Darcy had taken her case to the Australian Federal Court in 2013 — where the court had dismissed Darcy’s appeal against a judge’s finding that the invention fell within the concept of a “manner of manufacture”. The proceedings had focused on the structural nature of the gene, citing the differences in chemical structure between its ‘natural’ and mutated state were enough for a patent case.

Myriad fought many battles in the US over their patents. In 2013 the US Supreme Court ruled that “A naturally occurring DNA segment is a product of nature and not patent eligible merely because it has been isolated,” referring to Myriad’s work in isolating BRCA1 and BRCA2 however the work they had done in synthetically reproducing the mutation, or production of c-DNA was still eligible for patent protection.

The 2015 Australian High Court decision was similar, ruling that an isolated nucleic acid, coding for a BRCA1 protein, with specific variations from the norm that are indicative of susceptibility to breast cancer and ovarian cancer was not a “patentable invention”.

Where to from here?

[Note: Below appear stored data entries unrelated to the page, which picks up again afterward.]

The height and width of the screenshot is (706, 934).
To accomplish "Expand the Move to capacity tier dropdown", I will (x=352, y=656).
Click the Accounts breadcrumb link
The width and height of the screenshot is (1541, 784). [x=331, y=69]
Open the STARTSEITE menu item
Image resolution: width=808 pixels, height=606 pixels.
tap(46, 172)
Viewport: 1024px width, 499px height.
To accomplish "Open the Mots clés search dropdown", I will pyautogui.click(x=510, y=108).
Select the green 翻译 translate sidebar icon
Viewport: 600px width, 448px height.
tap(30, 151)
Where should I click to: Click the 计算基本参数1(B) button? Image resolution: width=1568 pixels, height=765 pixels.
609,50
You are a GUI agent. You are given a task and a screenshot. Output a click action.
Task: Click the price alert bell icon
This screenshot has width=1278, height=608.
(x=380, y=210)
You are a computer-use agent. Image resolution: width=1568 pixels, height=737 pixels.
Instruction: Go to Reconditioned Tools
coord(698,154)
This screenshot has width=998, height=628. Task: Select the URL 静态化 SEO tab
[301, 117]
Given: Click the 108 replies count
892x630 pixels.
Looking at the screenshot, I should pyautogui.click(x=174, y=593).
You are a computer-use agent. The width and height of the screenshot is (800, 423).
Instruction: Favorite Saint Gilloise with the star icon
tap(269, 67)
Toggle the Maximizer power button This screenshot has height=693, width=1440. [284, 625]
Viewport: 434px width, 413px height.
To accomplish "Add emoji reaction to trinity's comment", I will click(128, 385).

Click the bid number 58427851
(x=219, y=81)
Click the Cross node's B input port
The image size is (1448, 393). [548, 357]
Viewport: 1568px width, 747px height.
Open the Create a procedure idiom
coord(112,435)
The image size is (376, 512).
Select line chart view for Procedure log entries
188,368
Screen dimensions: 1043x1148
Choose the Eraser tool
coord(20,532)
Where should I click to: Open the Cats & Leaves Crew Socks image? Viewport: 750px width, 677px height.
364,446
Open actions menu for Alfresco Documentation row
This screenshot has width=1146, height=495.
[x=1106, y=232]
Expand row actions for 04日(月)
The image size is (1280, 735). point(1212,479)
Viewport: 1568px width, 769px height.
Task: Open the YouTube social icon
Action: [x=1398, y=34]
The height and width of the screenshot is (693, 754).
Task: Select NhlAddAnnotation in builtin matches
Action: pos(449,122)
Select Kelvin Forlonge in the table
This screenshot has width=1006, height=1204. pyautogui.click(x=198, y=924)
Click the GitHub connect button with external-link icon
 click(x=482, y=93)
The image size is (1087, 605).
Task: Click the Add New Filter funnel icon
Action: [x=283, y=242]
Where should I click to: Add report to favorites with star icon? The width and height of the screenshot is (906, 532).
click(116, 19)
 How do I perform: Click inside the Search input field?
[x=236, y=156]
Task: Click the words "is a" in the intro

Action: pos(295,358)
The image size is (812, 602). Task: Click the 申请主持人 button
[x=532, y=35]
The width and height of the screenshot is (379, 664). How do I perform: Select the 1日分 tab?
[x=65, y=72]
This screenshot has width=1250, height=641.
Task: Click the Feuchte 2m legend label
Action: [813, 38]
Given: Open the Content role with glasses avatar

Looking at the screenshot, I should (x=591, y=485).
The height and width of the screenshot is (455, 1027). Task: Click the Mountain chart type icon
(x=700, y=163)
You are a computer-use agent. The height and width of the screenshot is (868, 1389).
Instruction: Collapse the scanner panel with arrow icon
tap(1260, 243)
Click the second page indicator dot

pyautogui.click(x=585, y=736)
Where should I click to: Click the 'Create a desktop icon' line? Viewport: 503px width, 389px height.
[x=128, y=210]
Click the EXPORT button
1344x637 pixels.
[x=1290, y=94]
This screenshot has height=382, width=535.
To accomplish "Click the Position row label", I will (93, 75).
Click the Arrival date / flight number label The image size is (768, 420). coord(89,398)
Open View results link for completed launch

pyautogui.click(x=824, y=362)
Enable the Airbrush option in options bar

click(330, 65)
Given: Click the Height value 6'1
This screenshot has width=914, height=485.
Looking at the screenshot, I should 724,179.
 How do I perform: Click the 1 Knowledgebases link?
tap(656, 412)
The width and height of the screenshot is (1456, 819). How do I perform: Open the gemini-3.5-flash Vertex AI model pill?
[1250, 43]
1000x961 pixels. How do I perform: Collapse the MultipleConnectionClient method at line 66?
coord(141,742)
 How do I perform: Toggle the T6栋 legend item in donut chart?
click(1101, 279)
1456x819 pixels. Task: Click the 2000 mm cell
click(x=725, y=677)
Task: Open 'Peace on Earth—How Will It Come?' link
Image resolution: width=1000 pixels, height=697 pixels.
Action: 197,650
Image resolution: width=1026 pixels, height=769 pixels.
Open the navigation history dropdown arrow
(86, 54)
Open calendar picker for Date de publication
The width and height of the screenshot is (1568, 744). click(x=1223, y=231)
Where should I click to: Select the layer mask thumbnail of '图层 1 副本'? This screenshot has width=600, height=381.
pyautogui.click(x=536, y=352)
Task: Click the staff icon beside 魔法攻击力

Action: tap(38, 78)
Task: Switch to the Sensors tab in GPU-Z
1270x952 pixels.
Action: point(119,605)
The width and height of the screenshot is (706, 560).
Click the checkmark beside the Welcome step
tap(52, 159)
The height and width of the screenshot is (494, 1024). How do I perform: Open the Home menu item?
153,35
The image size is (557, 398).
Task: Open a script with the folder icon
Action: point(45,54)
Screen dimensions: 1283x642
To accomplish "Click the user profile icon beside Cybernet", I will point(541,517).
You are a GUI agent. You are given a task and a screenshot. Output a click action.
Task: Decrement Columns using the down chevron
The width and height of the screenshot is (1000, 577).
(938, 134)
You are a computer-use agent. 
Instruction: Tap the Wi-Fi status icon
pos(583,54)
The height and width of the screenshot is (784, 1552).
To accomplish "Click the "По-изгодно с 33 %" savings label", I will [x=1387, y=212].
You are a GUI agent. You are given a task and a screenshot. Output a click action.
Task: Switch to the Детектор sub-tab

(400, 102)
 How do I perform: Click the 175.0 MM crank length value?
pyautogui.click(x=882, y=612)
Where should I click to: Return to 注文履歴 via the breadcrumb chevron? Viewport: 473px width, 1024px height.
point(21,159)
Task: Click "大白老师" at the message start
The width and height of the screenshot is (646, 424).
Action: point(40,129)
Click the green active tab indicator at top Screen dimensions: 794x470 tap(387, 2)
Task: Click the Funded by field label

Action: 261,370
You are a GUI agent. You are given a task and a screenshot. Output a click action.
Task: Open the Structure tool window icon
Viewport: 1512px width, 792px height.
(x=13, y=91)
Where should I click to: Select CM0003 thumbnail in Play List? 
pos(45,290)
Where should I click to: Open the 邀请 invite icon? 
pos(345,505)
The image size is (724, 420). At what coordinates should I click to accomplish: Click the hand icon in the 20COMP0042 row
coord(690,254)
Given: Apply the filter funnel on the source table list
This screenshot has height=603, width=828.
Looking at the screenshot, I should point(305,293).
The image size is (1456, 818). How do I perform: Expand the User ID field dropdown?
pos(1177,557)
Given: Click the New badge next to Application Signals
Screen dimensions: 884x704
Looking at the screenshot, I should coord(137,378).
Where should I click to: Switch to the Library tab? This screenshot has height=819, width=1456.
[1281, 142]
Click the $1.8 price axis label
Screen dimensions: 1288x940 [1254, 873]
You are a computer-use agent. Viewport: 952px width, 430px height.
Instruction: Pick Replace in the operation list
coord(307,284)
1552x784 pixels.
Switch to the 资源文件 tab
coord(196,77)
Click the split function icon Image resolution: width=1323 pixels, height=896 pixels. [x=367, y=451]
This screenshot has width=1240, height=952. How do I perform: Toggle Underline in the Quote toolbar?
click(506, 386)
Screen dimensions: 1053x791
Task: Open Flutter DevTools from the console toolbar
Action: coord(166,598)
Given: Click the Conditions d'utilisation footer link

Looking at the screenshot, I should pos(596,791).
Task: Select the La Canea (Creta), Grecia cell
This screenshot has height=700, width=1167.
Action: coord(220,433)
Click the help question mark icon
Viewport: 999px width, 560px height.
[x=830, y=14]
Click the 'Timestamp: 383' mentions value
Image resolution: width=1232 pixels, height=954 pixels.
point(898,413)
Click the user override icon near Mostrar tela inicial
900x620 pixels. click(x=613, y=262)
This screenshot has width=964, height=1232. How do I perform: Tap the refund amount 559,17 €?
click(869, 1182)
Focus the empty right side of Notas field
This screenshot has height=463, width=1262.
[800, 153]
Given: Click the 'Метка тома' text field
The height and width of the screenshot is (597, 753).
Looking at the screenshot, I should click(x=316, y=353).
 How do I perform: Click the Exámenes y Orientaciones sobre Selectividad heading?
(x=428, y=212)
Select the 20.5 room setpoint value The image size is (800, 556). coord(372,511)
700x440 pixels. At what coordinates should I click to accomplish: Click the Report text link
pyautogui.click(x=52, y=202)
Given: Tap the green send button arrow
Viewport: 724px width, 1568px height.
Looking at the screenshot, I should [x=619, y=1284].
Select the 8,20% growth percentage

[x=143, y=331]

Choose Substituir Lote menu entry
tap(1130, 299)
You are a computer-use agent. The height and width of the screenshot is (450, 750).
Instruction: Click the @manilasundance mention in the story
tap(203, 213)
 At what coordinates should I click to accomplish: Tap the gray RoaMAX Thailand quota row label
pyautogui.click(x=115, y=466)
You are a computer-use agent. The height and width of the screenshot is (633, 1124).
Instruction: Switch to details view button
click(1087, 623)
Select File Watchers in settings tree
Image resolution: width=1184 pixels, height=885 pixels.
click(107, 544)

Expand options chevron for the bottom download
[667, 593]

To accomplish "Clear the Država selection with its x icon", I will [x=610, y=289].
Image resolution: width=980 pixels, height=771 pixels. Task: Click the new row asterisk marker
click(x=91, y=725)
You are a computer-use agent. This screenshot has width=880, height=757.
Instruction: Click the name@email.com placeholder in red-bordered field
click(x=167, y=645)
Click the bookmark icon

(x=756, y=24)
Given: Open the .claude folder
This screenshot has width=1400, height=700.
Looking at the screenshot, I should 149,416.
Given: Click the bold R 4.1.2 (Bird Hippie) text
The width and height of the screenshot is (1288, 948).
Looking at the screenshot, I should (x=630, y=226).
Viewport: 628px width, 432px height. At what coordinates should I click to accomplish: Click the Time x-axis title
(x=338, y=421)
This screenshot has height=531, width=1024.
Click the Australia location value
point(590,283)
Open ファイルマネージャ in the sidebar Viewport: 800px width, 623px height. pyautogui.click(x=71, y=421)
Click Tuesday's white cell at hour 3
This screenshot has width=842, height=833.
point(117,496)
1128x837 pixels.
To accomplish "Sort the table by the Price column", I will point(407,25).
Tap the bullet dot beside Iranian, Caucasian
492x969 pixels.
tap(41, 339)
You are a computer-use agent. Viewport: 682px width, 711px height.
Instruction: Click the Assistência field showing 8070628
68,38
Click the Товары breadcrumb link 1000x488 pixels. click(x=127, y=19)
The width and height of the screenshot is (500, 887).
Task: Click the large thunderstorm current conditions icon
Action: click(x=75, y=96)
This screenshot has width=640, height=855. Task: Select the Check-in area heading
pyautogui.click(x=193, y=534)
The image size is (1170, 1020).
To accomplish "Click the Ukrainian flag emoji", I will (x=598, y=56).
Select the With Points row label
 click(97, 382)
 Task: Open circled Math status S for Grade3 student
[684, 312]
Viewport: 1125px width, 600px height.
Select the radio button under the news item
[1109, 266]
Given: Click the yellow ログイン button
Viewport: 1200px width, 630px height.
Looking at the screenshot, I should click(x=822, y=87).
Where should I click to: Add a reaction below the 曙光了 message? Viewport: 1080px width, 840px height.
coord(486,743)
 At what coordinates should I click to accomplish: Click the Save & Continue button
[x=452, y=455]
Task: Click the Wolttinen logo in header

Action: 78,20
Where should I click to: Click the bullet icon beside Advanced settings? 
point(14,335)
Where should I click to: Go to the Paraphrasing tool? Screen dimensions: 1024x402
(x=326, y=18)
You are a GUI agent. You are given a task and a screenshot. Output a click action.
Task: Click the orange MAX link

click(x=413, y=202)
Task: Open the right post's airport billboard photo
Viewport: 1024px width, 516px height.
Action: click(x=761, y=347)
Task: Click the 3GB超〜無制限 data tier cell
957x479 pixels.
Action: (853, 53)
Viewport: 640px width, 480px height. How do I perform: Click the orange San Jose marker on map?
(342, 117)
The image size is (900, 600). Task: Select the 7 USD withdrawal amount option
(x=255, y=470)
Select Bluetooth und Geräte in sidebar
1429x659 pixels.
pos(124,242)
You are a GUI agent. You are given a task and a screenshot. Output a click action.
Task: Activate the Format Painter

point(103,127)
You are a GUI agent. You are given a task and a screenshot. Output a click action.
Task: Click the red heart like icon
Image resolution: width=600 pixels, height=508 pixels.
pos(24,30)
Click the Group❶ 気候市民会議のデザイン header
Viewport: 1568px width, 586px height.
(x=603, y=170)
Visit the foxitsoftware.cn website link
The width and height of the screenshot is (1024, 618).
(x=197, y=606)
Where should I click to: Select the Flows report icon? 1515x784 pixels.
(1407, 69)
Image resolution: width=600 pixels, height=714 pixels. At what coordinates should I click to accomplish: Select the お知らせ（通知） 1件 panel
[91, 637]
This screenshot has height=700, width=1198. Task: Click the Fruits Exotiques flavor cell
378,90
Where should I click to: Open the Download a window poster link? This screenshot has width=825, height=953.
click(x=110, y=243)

More work needs to be done in challenging the legal industry, particularly in the field of intellectual property law. While originally the US patent law was created to seek a balance between creative “incentives that lead to creation, invention, and discovery” and “imped[ing] the flow of information that might permit, indeed spur, invention,” there is obviously a commercial aspect that is being exploited for monetary gains.

What happened to advances in science being motivated for the betterment of mankind? Admittedly, investment equals innovation for these companies, but rather than life-saving tests costing in the range of $40,000 these tests need to be affordable and accessible in order for progress to occur.